You went to an axe-throwing bar for a bachelor party and got hooked. Instead of paying $30 an hour, you decide to build a massive, professional-grade wooden target in your backyard. You buy a set of throwing tomahawks and start inviting friends over for weekend barbecues and bullseyes.
One Saturday afternoon, you are inside grabbing beers when the neighbor’s 10-year-old kid hops your fence to retrieve a lost baseball. The kid sees the shiny axes left on the picnic table, decides to try a throw, and severely lacerates his leg. His parents sue you for the massive emergency room bills. You call your homeowners insurance to file a liability claim. The adjuster takes the claim, but flags your account for an immediate underwriter review.
The Brutal Truth: Why Standard Policies Deny This Claim
If you didn’t charge money, your standard HO-3 Policy will likely cover the bodily injury under Coverage E (Personal Liability), because homeowners insurance generally covers stupid accidents. But your relief will be short-lived, because the carrier is going to invoke the Increased Hazard Clause.
Insurance companies hate uncontrolled risk. When you built a permanent axe-throwing range in your yard without a locked fence, you created an Attractive Nuisance (a dangerous condition likely to attract children). Because you materially altered the risk profile of your property without notifying the carrier, the underwriter has every right to issue a Notice of Cancellation. They will pay the kid’s medical bills, but they will drop your policy in 30 days, blacklisting you from standard carriers and forcing you into high-risk, ultra-expensive insurance pools.
How to Actually Protect Yourself (The Fix)
You cannot turn a suburban backyard into a medieval weaponry range without taking serious liability precautions.
- Erect a 6-Foot Privacy Fence with Locks: To defeat the “Attractive Nuisance” doctrine, you must secure the perimeter. A high fence with a padlock proves you took reasonable steps to keep uninvited children out of the danger zone.
- Never Leave Weapons Unattended: Treat throwing axes like firearms. Lock them inside a shed or garage the second you are done using them. Leaving them out is considered gross negligence.
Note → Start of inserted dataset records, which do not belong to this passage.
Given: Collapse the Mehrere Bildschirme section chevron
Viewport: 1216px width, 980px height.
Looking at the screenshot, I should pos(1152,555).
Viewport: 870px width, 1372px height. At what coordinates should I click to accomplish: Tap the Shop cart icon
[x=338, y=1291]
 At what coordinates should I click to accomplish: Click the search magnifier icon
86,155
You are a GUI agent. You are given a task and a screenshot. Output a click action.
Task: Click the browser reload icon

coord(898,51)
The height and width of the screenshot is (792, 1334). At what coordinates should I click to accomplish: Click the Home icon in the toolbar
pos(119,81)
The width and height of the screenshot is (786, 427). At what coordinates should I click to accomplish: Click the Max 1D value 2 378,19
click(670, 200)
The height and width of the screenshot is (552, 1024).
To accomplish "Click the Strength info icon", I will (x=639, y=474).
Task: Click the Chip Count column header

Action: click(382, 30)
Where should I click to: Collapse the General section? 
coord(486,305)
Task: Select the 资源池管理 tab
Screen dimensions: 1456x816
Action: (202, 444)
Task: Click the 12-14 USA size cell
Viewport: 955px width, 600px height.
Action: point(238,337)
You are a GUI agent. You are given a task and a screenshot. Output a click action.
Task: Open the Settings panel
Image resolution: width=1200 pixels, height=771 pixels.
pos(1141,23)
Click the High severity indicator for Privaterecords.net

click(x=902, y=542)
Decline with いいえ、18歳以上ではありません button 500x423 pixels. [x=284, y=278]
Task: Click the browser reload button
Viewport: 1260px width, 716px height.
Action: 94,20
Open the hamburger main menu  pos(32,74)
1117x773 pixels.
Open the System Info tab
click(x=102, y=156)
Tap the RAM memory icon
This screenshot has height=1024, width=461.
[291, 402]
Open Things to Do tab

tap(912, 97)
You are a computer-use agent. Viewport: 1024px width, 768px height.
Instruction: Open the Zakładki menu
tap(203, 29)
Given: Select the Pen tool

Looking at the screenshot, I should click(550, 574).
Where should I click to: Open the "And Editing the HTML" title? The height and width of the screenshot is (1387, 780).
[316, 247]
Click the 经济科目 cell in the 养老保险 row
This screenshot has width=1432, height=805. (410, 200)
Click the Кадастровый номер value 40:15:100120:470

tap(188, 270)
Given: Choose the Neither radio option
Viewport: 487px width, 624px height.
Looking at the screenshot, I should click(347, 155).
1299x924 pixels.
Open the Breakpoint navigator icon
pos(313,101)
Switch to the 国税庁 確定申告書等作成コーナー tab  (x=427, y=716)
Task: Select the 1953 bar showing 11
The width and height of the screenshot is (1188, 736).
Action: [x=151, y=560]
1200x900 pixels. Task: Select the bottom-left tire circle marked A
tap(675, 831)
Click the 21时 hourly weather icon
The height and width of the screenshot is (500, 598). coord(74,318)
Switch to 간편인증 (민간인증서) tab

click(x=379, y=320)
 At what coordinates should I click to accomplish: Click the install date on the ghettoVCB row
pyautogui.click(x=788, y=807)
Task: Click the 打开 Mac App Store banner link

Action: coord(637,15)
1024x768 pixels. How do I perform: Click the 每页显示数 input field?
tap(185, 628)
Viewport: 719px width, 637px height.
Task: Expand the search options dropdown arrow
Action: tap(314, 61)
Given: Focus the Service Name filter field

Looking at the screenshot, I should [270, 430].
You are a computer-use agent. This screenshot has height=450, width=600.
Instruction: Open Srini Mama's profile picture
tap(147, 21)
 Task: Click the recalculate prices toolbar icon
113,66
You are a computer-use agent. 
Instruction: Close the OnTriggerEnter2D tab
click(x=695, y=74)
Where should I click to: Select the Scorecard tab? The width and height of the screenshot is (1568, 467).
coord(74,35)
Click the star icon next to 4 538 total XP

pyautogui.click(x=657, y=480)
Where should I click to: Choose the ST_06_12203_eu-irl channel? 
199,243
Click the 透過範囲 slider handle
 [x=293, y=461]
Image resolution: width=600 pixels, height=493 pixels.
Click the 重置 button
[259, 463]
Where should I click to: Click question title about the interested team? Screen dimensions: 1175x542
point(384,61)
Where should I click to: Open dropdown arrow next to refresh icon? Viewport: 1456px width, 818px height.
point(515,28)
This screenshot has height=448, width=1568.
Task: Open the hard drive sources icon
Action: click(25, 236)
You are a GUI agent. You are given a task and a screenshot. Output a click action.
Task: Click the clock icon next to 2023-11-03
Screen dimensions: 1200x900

- Buy a Personal Umbrella Policy (PUP): Axe wounds are catastrophic injuries. If a friend gets drunk at your BBQ and buries an axe in their foot, a standard $300,000 liability limit won’t cover the surgeries. Stack a $1 Million Umbrella policy on top of your homeowners.
The Claims Adjuster’s Secret
We have eyes in the sky. Carriers now routinely use high-resolution drone imagery and satellite services (like Nearmap) to inspect properties before renewal. If our algorithms detect a massive wooden structure resembling a target range in your backyard, or a trampoline without a net, the underwriter will send you a non-renewal letter before an accident ever happens.
The Verdict (TL;DR)
The Risk Level: Extremely High (Sharp objects, alcohol, and open access equal massive liability). The Solution: Secure the yard with a locked fence, store weapons indoors, and buy a Personal Umbrella Policy. Estimated Cost: $150 to $300 annually for an Umbrella policy.
Having a cool backyard isn’t worth a cancelled policy and a lawsuit; lock up the axes when the party is over.